The effect upon the enemy of the appearance of ten thousand well-armed warriors was quickly apparent. They halted, and, as we advanced, they withdrew, but though they retreated they gave us a good fight.

David learned from Goork that Tanar had been retained as a hostage, but though he made several attempts to open negotiations with the enemy for the purpose of exchanging some prisoners that had fallen into our hands, for Tanar and other Pellucidarians, he never was able to do so.

Our forces drove the invaders far beyond the limits of The Empire to the shores of a distant sea, where, with difficulty and the loss of many men, they at last succeeded in embarking their depleted forces on ships that were as archaic in design as were their ancient harquebuses.

These ships rose to exaggerated heights at stern and bow, the sterns being built up in several stories, or housed decks, one atop another. There was much carving in seemingly intricate designs everywhere above the water line and each ship carried at her prow a figurehead painted, like the balance of the ship, in gaudy colors—usually a life size or a heroic figure of a naked woman or a mermaid.

The men themselves were equally bizarre and colorful, wearing gay cloths about their heads, wide sashes of bright colors and huge boots with flapping tops—those that were not half naked and barefoot.

Besides their harquebuses they carried huge pistols and knives stuck in their belts and at their hips were cutlasses. Altogether, with their bushy whiskers and fierce faces, they were at once a bad looking and a picturesque lot.

From some of the last prisoners he took during the fighting at the seashore, David learned that Tanar was still alive and that the chief of the invaders had determined to take him home with him in the hope that he could learn from Tanar the secrets of our superior weapons and gunpowder, for, notwithstanding my first failures, I had, and not without some pride, finally achieved a gunpowder that would not only burn, but that would ignite with such force as to be quite satisfactory. I am now perfecting a noiseless, smokeless powder, though honesty compels me to confess that my first experiments have not been entirely what I had hoped they might be, the first batch detonated having nearly broken my ear-drums and so filled my eyes with smoke that I thought I had been blinded.

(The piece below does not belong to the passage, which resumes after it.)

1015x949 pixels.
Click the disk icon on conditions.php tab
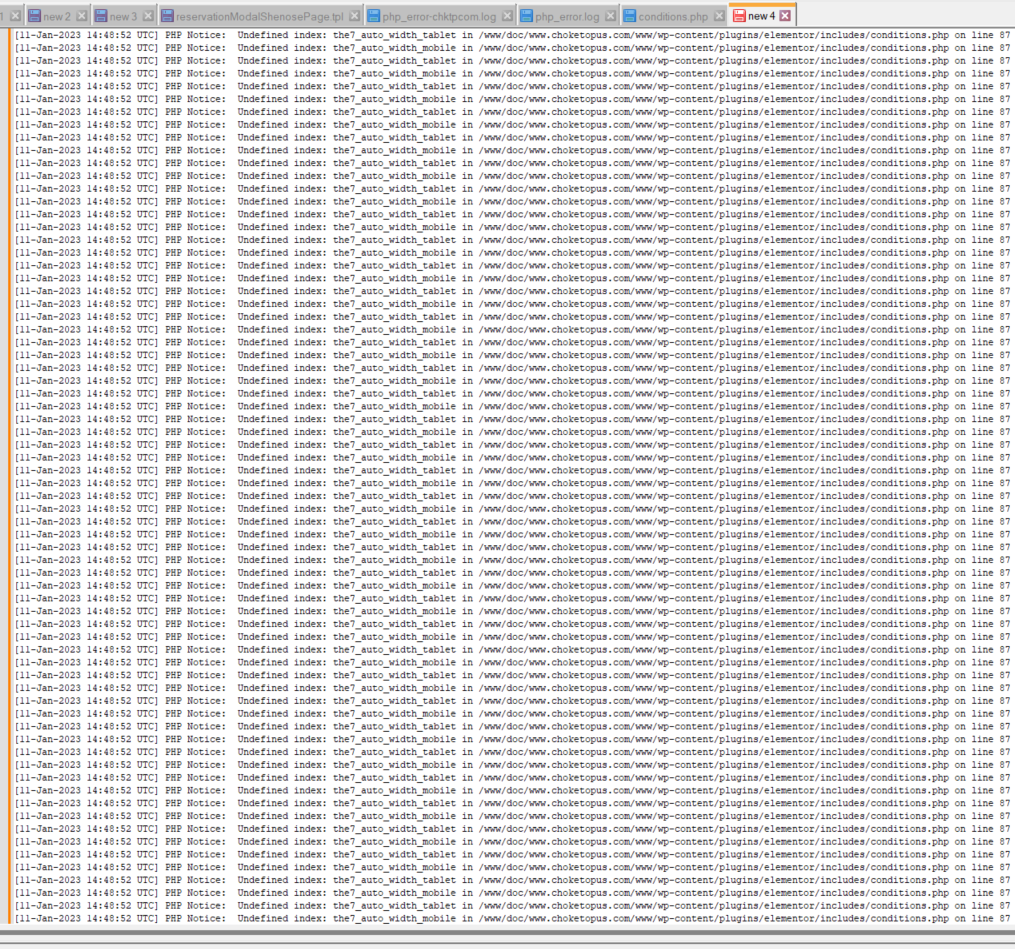(630, 16)
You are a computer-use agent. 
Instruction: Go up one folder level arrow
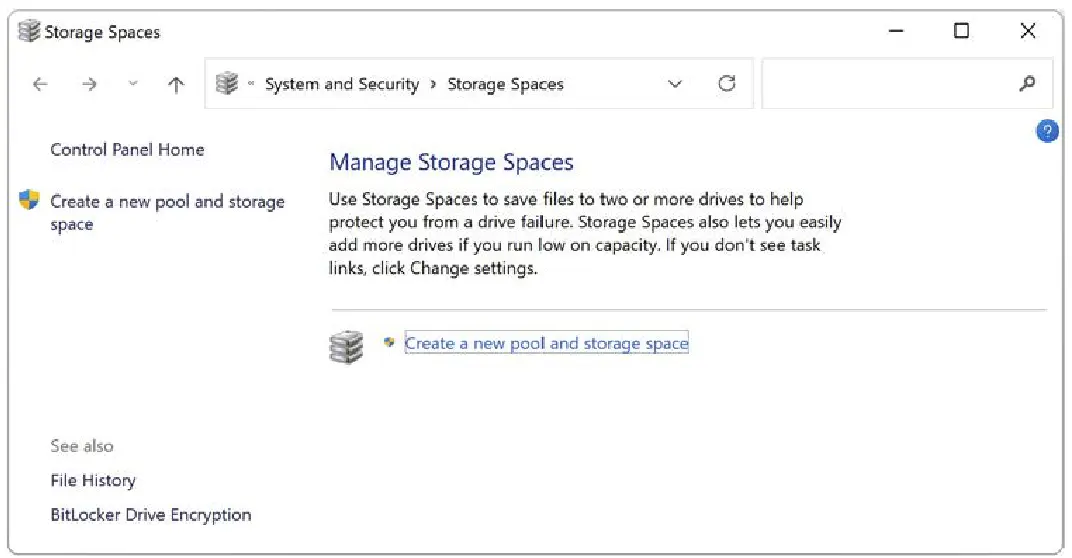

When David saw the enemy ships sailing away with Tanar he was sick with grief, for Tanar always has been an especial favorite of the Emperor and his gracious Empress, Dian the Beautiful. He was like a son to them.

We had no ships upon this sea and David could not follow with his army; neither, being David, could he abandon the son of his best friend to a savage enemy before he had exhausted every resource at his command in an effort toward rescue.

In addition to the prisoners that had fallen into his hands David had captured one of the small boats that the enemy had used in embarking his forces, and this it was that suggested to David the mad scheme upon which he embarked.